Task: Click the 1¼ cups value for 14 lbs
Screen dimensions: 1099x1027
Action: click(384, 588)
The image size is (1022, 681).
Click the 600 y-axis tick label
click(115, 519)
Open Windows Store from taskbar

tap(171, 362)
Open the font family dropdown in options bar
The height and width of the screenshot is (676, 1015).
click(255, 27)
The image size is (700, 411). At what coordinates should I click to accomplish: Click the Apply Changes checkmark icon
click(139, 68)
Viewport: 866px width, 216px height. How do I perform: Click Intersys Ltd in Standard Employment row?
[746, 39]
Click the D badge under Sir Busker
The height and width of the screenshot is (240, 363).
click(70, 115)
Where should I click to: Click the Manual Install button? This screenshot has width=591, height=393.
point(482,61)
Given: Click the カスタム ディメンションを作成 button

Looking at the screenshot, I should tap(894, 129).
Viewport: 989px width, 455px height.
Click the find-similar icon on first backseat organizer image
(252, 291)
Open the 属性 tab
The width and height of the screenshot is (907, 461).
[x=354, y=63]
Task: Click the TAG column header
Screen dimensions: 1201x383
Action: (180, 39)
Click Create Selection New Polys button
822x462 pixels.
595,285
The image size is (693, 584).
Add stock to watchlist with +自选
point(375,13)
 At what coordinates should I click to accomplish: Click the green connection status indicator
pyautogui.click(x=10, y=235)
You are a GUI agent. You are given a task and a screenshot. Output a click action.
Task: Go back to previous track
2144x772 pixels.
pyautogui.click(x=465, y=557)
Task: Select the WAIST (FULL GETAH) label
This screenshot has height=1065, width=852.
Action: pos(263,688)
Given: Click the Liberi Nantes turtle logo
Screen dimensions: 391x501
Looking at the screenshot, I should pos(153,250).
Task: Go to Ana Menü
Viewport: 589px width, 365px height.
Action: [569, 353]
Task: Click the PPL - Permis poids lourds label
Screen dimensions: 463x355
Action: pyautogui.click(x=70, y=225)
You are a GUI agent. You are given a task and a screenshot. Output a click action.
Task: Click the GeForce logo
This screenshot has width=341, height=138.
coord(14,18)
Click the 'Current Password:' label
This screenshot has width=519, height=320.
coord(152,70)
━━━━━━
None of the lines before the one containing "Task: Click the TAG column header" belong in the answer; reproduce that line and all later lines of the records exactly.

WRITTEN REPLY:
Task: Click the TAG column header
Screen dimensions: 1201x383
Action: (180, 39)
Click Create Selection New Polys button
822x462 pixels.
595,285
The image size is (693, 584).
Add stock to watchlist with +自选
point(375,13)
 At what coordinates should I click to accomplish: Click the green connection status indicator
pyautogui.click(x=10, y=235)
You are a GUI agent. You are given a task and a screenshot. Output a click action.
Task: Go back to previous track
2144x772 pixels.
pyautogui.click(x=465, y=557)
Task: Select the WAIST (FULL GETAH) label
This screenshot has height=1065, width=852.
Action: pos(263,688)
Given: Click the Liberi Nantes turtle logo
Screen dimensions: 391x501
Looking at the screenshot, I should pos(153,250).
Task: Go to Ana Menü
Viewport: 589px width, 365px height.
Action: [569, 353]
Task: Click the PPL - Permis poids lourds label
Screen dimensions: 463x355
Action: pyautogui.click(x=70, y=225)
You are a GUI agent. You are given a task and a screenshot. Output a click action.
Task: Click the GeForce logo
This screenshot has width=341, height=138.
coord(14,18)
Click the 'Current Password:' label
This screenshot has width=519, height=320.
coord(152,70)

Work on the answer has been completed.